Query on DataStage Repository

Umbix62 · Post by **Umbix62** » Wed Mar 22, 2006 3:35 am

Hi

I need to query the DataStage repository to know the Jobs using an Oracle8i Stage with a table name "pippo", for example, and to display the type of operation on that table.

I can't access directly the repository. May I do a Job, Server or Batch, reading it for extrat the information I need? If yes, how can I do that?

Thank you

Umberto

ArndW · Post by **ArndW** » Wed Mar 22, 2006 3:52 am

If you used the metadata for the table "pippo" in your job design, you can go to the Manager and right-click on the table definition and do a usage analysis to get the list of jobs that have used that object.

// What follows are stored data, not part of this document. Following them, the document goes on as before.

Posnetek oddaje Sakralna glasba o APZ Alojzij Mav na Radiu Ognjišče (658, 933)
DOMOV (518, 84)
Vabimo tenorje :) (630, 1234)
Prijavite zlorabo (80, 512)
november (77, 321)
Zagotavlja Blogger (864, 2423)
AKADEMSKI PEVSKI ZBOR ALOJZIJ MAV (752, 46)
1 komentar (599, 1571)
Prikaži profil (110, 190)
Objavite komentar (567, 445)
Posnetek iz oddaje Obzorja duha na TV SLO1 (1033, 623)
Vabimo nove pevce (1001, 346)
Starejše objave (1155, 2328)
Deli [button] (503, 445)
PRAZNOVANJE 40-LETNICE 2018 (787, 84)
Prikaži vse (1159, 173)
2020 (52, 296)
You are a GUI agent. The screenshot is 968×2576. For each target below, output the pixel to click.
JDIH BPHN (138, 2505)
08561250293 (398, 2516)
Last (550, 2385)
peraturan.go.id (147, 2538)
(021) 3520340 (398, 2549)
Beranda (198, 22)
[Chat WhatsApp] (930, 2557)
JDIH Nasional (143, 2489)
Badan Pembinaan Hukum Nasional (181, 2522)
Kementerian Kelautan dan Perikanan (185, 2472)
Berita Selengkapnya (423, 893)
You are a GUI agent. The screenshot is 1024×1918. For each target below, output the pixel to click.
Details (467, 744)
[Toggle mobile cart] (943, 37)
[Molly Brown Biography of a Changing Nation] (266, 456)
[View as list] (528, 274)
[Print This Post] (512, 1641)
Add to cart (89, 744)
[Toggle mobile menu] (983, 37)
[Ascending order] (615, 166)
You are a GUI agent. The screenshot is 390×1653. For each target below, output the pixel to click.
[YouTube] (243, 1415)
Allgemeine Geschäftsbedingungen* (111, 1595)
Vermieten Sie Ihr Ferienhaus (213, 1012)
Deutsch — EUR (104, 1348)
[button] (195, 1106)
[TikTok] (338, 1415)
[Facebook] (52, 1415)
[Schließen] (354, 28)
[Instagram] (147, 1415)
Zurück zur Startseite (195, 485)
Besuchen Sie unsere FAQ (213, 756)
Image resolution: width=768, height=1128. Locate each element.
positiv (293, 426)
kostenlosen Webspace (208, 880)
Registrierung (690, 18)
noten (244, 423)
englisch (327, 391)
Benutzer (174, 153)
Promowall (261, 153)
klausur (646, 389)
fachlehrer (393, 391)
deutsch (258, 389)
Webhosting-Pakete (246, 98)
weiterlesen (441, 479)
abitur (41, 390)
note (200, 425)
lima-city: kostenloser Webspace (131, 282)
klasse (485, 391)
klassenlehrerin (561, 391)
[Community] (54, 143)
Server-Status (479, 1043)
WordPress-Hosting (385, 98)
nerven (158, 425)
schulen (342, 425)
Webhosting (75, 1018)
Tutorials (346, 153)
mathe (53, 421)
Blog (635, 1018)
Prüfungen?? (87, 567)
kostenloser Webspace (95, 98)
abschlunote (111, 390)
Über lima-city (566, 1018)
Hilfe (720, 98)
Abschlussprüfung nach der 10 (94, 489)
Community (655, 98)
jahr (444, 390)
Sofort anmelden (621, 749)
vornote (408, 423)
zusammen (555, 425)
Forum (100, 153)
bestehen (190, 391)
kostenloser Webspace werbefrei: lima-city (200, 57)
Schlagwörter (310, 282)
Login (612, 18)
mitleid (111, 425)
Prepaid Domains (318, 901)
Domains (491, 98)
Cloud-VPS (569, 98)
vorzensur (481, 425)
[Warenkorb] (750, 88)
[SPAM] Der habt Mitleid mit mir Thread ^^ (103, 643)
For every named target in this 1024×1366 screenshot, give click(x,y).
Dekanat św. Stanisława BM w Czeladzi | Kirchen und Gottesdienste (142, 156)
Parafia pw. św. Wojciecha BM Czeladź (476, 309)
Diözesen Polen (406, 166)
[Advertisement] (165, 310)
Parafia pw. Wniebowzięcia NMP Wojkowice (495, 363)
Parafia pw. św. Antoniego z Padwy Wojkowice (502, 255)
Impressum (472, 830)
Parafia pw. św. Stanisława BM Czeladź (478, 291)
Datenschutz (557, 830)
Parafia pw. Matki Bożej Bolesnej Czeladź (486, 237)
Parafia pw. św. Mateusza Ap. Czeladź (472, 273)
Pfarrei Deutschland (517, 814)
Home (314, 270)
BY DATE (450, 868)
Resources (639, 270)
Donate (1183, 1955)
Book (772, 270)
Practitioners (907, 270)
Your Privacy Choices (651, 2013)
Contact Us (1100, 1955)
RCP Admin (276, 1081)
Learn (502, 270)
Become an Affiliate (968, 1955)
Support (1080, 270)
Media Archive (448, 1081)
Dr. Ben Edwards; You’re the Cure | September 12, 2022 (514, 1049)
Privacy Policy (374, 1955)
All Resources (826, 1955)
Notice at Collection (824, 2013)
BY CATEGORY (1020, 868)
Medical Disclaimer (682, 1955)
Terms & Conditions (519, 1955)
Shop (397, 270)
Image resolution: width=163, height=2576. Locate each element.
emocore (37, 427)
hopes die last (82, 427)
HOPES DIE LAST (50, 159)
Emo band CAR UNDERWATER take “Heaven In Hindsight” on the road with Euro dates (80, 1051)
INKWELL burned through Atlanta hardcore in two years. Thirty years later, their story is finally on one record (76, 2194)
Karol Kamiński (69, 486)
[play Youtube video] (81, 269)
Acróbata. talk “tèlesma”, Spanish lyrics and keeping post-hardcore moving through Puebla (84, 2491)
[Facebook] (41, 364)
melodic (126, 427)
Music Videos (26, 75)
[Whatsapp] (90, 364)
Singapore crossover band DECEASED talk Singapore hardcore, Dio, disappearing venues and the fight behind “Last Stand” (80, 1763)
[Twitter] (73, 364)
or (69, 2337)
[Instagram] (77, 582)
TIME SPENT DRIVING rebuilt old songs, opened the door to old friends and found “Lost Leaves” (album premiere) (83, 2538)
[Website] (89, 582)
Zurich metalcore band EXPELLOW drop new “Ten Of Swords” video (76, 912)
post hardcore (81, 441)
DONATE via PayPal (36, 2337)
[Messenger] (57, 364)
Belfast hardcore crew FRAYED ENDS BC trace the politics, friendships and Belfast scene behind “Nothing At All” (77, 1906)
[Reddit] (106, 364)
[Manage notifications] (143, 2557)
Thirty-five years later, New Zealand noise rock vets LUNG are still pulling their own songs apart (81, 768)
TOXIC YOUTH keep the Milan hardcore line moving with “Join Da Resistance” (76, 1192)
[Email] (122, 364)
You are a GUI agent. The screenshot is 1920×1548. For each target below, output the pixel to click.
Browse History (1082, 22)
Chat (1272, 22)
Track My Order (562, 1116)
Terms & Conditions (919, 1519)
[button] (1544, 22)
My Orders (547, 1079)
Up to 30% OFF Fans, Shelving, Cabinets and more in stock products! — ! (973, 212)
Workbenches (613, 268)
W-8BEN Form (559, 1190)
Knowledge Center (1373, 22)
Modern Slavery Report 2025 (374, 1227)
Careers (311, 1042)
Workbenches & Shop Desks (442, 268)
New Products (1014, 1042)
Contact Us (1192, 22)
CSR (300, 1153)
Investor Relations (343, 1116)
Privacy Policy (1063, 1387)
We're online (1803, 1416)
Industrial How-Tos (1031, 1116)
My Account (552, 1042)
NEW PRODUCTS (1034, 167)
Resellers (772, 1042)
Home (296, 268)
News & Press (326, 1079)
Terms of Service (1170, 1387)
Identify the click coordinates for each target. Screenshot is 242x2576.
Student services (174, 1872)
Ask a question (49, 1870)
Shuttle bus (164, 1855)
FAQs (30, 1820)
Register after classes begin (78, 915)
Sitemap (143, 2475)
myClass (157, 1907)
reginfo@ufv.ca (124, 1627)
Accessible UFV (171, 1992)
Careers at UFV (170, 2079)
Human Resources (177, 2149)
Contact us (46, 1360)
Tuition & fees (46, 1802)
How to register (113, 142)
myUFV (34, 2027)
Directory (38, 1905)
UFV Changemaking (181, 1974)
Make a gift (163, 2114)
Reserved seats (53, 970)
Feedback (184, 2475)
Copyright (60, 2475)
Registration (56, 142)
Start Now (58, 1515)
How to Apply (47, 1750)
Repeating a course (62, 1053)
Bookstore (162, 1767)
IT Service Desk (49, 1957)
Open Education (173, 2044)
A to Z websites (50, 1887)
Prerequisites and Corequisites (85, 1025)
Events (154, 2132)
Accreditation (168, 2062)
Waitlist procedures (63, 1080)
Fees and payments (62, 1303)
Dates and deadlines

Umbix62 · Post by **Umbix62** » Wed Mar 22, 2006 3:57 am

ArndW wrote:If you used the metadata for the table "pippo" in your job design, you can go to the Manager and right-click on the table definition and do a usage analysis to get the list of jobs that have used that ...

No, the customer don't use metadata. So the only way to do that is querying the repository via a Job batch

ray.wurlod · Post by **ray.wurlod** » Wed Mar 22, 2006 3:52 pm

Your customer is out of luck because of that choice. Details of the Repository are not in the public domain. You may get some ideas from searching here, but there's nothing official.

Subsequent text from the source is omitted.